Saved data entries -
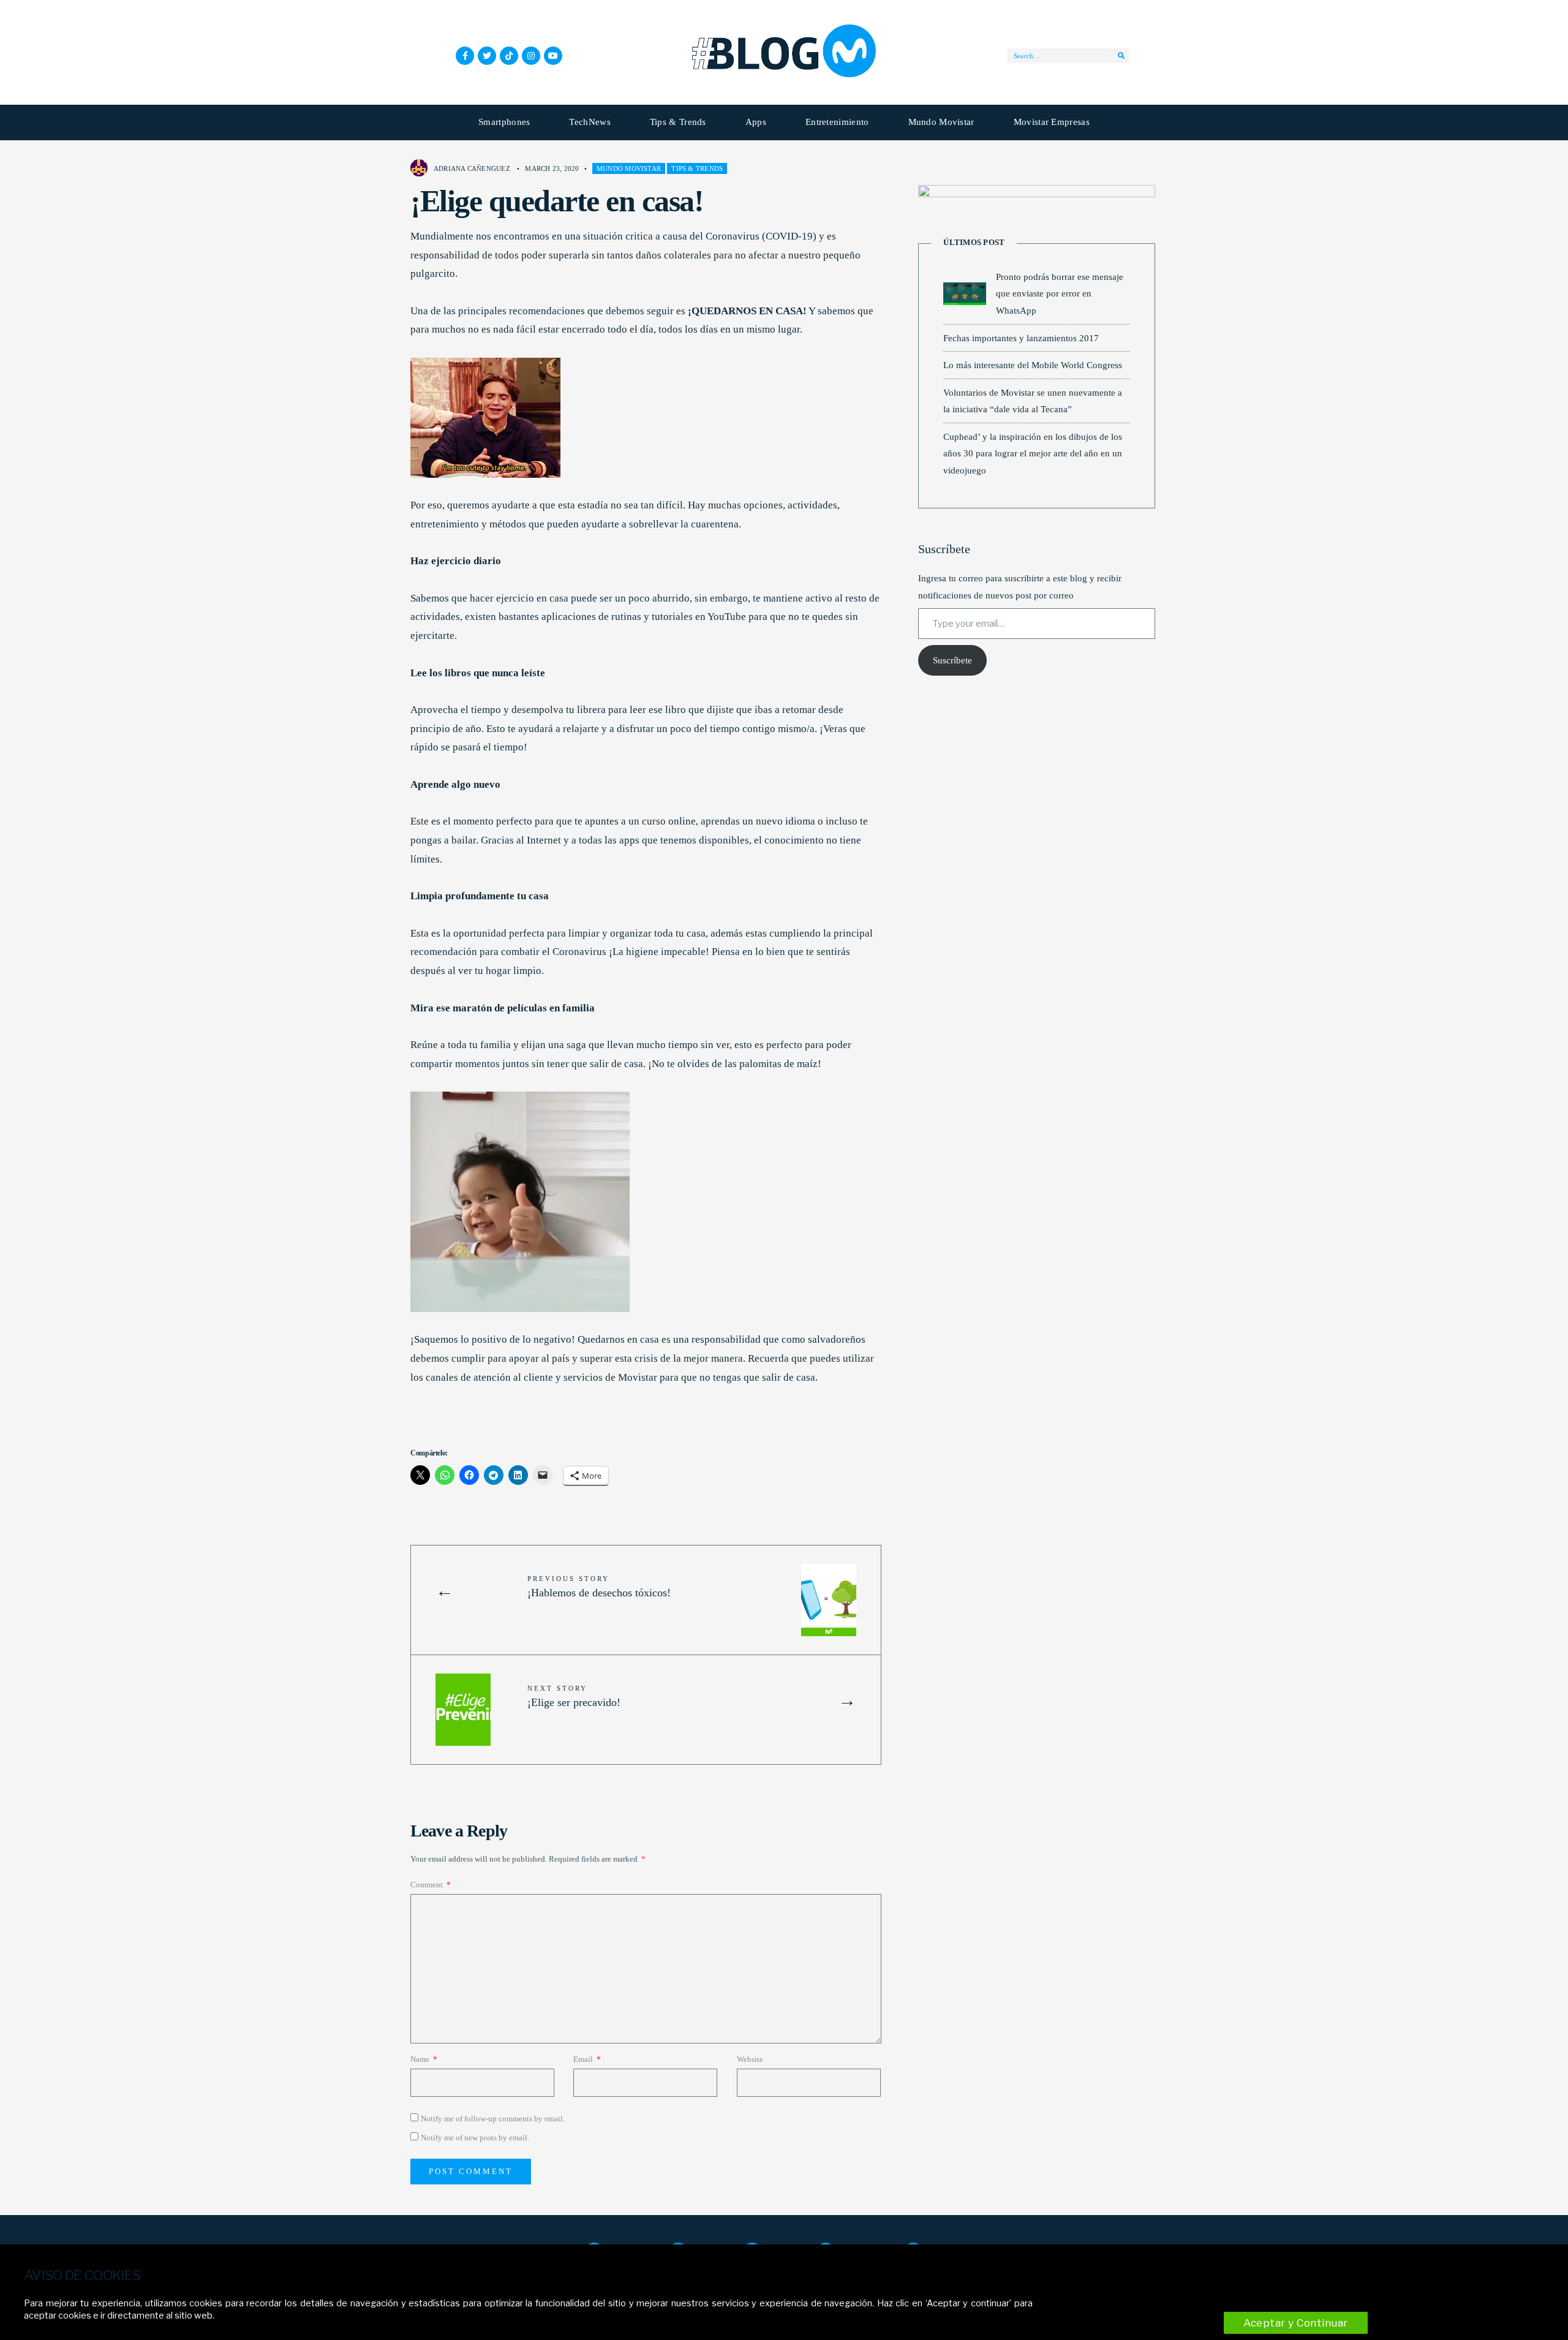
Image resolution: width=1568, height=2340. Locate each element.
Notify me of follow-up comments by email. (493, 2118)
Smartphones (504, 122)
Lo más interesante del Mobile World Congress (1032, 365)
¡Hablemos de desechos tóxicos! (599, 1587)
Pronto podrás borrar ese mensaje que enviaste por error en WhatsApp (1059, 293)
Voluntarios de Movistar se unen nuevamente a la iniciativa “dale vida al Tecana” (1032, 401)
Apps (755, 122)
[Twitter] (487, 56)
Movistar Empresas (1052, 122)
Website (750, 2059)
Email (587, 2059)
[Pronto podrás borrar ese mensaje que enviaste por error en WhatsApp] (964, 293)
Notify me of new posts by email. (475, 2137)
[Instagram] (531, 56)
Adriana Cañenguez (472, 168)
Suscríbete (952, 660)
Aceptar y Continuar (1295, 2323)
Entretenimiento (837, 122)
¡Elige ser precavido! (573, 1696)
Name (423, 2059)
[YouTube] (553, 56)
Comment (430, 1884)
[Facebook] (465, 56)
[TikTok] (509, 56)
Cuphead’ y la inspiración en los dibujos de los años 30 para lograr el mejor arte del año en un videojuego (1032, 453)
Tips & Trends (678, 122)
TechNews (589, 122)
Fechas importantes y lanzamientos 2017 (1021, 338)
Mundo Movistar (941, 122)
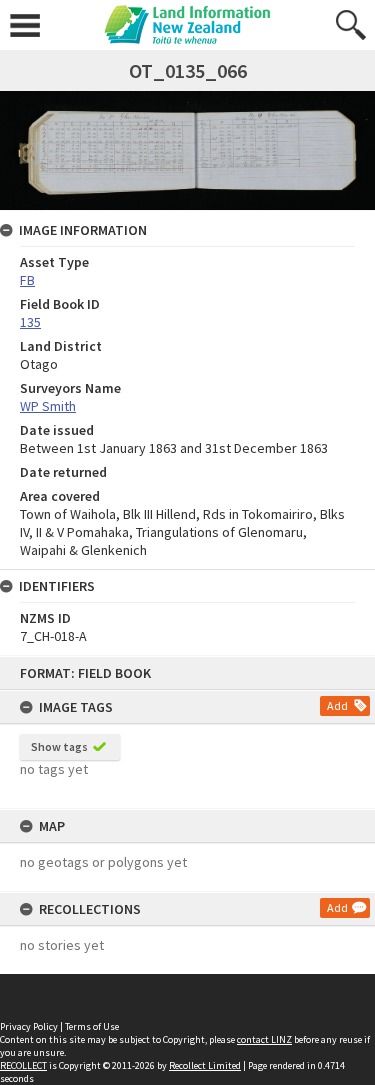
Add (337, 705)
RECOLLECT (23, 1065)
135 (30, 322)
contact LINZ (264, 1039)
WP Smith (48, 406)
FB (27, 280)
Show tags (59, 746)
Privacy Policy (29, 1026)
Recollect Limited (205, 1065)
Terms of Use (92, 1026)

What is expected - Without any pictures, return the entries exactly as given.

Response below -
Image resolution: width=1568, height=2340. Locate each element.
Notify me of follow-up comments by email. (493, 2118)
Smartphones (504, 122)
Lo más interesante del Mobile World Congress (1032, 365)
¡Hablemos de desechos tóxicos! (599, 1587)
Pronto podrás borrar ese mensaje que enviaste por error en WhatsApp (1059, 293)
Voluntarios de Movistar se unen nuevamente a la iniciativa “dale vida al Tecana” (1032, 401)
Apps (755, 122)
[Twitter] (487, 56)
Movistar Empresas (1052, 122)
Website (750, 2059)
Email (587, 2059)
[Pronto podrás borrar ese mensaje que enviaste por error en WhatsApp] (964, 293)
Notify me of new posts by email. (475, 2137)
[Instagram] (531, 56)
Adriana Cañenguez (472, 168)
Suscríbete (952, 660)
Aceptar y Continuar (1295, 2323)
Entretenimiento (837, 122)
¡Elige ser precavido! (573, 1696)
Name (423, 2059)
[YouTube] (553, 56)
Comment (430, 1884)
[Facebook] (465, 56)
[TikTok] (509, 56)
Cuphead’ y la inspiración en los dibujos de los años 30 para lograr el mejor arte del año en un videojuego (1032, 453)
Tips & Trends (678, 122)
TechNews (589, 122)
Fechas importantes y lanzamientos 2017 (1021, 338)
Mundo Movistar (941, 122)
Add (337, 705)
RECOLLECT (23, 1065)
135 (30, 322)
contact LINZ (264, 1039)
WP Smith (48, 406)
FB (27, 280)
Show tags (59, 746)
Privacy Policy (29, 1026)
Recollect Limited (205, 1065)
Terms of Use (92, 1026)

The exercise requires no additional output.